— Пожалуйста, выключите мотор, — сказал гость. — Так какое же у тебя дело ко мне, аксакал? — спросил он, дружелюбно поглядывая на старика.

Нияз не торопился с делом.

— Приятно узнать, что наша родная речь не чужда тебе. Откуда ты знаешь наш язык?

— Как я могу не знать своего родного языка, — сказал гость, подумав. — Кажется, я еще не забыл его.

Нияз просиял. Глаза его исчезли в щелках, щеки стали круглые, как у ребенка. Он распахнул свой бешмант, словно открыл свое сердце.

— Так ты наш человек? Как же ты попал ТУДА?

Гость, медленно подбирая слова, признался, что еще мальчонкой, вместе с родными и единоплеменниками, в гражданскую войну откочевал за рубеж, а потом попал в одну из стран Востока, где и жил сейчас, а сюда приехал погостить и посмотреть, какой стала его родина.
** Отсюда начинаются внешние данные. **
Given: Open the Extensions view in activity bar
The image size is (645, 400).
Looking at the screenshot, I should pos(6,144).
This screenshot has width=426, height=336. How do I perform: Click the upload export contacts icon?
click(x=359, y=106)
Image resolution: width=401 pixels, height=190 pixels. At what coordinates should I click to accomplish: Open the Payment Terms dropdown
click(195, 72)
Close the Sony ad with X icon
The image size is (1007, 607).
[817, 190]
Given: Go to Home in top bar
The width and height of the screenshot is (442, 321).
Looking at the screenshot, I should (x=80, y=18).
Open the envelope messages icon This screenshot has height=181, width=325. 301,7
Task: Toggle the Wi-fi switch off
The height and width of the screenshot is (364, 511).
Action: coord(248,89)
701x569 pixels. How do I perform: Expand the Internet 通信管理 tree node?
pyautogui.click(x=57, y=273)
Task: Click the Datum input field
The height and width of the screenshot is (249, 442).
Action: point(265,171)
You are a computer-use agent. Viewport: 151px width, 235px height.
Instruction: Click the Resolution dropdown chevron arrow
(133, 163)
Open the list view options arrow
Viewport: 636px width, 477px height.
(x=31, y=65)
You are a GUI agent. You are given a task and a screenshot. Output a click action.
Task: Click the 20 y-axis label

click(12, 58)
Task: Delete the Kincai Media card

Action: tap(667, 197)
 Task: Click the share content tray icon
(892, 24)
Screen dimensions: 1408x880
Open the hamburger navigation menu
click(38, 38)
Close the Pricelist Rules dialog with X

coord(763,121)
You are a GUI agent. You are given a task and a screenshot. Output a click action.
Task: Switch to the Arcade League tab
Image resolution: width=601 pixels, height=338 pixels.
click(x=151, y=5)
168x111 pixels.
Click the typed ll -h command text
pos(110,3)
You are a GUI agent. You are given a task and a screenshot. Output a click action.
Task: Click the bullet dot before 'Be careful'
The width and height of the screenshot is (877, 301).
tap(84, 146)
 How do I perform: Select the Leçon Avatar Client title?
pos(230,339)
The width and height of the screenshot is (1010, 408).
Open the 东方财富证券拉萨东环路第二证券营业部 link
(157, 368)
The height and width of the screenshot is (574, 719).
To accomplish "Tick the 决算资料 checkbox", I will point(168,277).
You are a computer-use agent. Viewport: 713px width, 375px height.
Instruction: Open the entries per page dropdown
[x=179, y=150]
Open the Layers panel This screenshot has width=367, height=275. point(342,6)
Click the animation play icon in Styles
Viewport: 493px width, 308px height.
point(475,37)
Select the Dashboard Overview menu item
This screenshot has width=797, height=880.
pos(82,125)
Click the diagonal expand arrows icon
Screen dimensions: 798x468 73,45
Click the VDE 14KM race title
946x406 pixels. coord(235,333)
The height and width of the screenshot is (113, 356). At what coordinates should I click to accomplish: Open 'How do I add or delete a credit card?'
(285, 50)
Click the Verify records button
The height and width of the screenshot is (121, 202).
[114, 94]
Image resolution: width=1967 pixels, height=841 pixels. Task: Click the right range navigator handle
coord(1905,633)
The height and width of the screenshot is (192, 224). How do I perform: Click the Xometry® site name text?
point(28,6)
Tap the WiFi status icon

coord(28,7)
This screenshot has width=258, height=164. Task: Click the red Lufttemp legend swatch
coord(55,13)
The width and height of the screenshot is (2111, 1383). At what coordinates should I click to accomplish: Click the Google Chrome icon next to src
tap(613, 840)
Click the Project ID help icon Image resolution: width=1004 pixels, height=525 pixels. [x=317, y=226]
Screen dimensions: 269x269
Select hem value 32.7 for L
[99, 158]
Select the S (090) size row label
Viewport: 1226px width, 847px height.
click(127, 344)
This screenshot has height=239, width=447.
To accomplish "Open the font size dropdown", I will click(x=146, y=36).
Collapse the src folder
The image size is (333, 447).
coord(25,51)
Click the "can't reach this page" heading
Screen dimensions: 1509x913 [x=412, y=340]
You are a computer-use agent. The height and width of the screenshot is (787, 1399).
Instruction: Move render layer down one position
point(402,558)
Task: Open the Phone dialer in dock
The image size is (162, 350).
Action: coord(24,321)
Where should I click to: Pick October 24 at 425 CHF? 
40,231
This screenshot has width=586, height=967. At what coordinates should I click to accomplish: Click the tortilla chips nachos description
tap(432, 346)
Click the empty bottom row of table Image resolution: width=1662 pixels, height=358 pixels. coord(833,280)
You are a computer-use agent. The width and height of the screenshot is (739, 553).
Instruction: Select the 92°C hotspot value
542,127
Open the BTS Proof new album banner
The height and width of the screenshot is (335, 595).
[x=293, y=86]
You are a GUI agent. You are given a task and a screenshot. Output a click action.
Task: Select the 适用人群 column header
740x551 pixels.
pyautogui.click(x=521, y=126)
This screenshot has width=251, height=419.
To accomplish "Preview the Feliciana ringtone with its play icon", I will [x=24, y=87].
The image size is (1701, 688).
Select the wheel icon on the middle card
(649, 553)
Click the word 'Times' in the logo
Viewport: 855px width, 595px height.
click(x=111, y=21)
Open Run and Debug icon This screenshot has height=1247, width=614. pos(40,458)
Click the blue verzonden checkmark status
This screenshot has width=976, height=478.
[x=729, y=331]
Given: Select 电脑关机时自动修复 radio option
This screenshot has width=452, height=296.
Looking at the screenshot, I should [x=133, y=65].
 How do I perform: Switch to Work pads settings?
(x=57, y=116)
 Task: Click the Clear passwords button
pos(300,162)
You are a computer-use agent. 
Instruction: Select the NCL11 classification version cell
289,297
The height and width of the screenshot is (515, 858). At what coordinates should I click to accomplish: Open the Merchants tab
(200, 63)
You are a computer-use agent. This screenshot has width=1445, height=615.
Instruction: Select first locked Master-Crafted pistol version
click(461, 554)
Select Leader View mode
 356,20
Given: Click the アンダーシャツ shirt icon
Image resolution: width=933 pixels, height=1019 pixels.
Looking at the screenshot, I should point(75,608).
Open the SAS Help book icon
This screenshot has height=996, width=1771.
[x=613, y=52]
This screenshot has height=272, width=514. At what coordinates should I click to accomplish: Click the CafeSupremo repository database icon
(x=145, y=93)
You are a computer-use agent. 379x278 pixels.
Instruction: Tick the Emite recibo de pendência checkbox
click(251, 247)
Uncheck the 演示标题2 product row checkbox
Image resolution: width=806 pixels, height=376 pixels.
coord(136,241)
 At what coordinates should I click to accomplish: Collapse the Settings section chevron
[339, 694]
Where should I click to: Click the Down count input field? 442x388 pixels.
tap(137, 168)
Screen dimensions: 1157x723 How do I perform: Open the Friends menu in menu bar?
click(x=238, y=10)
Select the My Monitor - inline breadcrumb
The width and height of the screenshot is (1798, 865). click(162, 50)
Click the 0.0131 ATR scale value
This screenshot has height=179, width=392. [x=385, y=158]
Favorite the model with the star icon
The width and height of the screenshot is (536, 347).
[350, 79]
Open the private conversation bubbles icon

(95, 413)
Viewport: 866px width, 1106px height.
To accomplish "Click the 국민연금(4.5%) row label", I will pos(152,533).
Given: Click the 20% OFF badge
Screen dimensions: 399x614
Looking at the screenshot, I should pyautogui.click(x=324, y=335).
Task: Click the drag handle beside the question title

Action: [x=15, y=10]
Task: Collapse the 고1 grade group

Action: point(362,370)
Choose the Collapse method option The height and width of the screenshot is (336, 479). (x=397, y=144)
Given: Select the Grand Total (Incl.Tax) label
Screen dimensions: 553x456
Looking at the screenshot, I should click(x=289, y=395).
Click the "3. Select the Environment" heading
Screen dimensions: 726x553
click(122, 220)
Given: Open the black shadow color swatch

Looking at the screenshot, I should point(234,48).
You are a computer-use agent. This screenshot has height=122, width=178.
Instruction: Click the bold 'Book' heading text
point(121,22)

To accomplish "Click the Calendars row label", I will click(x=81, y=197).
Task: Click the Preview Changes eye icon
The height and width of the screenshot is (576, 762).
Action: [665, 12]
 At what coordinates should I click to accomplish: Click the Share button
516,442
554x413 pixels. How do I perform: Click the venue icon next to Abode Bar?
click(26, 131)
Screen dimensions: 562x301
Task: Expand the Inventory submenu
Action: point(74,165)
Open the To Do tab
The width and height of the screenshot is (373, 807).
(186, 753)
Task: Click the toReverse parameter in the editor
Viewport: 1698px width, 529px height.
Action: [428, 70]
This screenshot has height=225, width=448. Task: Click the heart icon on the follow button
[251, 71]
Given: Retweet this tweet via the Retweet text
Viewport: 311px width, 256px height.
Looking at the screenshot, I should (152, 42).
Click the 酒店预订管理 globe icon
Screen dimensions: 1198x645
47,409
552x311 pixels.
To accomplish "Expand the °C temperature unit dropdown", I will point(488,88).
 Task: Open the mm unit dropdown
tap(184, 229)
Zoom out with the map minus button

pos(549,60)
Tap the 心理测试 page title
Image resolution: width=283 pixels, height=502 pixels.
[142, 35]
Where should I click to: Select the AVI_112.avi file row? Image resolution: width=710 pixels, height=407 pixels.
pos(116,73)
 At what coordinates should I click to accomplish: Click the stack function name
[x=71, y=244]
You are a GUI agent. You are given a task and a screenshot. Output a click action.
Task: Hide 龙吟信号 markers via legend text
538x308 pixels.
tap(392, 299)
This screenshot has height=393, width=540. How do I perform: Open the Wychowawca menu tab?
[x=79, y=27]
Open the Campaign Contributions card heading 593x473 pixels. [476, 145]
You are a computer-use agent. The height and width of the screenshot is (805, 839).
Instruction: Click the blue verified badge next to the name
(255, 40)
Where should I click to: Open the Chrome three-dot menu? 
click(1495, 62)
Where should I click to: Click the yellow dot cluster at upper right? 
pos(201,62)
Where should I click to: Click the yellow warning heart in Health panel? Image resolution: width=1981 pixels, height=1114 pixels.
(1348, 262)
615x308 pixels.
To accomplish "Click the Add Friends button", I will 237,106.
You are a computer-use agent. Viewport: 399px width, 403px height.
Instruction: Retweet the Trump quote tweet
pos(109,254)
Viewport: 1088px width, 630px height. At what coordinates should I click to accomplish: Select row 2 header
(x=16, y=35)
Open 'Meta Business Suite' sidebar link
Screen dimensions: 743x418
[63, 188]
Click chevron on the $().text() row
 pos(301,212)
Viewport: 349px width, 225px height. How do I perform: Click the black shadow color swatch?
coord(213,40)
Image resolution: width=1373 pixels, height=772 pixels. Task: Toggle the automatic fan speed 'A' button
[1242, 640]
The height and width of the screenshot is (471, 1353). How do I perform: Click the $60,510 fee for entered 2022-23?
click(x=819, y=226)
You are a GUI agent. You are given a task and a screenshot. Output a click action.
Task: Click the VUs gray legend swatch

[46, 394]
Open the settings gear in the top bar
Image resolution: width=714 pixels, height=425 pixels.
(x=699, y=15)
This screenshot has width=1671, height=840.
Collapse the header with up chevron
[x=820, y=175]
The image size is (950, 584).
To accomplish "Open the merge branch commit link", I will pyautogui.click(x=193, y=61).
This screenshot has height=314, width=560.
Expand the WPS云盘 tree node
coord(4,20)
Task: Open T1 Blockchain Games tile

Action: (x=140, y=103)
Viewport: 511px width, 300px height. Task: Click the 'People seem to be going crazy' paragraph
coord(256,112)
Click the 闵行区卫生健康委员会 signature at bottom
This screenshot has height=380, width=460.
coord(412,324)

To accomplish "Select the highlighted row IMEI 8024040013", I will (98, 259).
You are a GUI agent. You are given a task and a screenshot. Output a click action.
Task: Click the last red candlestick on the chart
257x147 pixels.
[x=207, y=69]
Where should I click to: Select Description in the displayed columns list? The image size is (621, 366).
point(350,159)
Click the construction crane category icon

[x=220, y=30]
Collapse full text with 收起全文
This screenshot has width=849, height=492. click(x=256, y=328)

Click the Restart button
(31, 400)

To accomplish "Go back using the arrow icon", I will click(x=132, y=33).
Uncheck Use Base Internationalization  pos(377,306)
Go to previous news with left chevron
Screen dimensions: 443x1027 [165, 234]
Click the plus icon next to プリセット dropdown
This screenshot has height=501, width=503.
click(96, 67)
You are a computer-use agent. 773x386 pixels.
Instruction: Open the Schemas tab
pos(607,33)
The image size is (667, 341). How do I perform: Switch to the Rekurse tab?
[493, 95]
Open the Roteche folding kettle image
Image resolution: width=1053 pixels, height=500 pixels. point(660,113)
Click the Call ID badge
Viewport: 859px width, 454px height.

Нияз понимающе кивал, не требуя подробностей, а когда гость закончил, позвал Аслана и шепнул ему на ухо слово, и тот, вскочив на коня, умчался вверх, к палатке, а вернувшись, передал старику бутылку.

— Мы должны с тобой выпить, и я должен рассказать тебе о моей жизни.

Сопровождающие стояли в отдалении, поглядывая на старика, который ногтем большого пальца сковыривал металлическую пробку с бутылки. Гость озадаченно покачал головой и похлопал себя по животу.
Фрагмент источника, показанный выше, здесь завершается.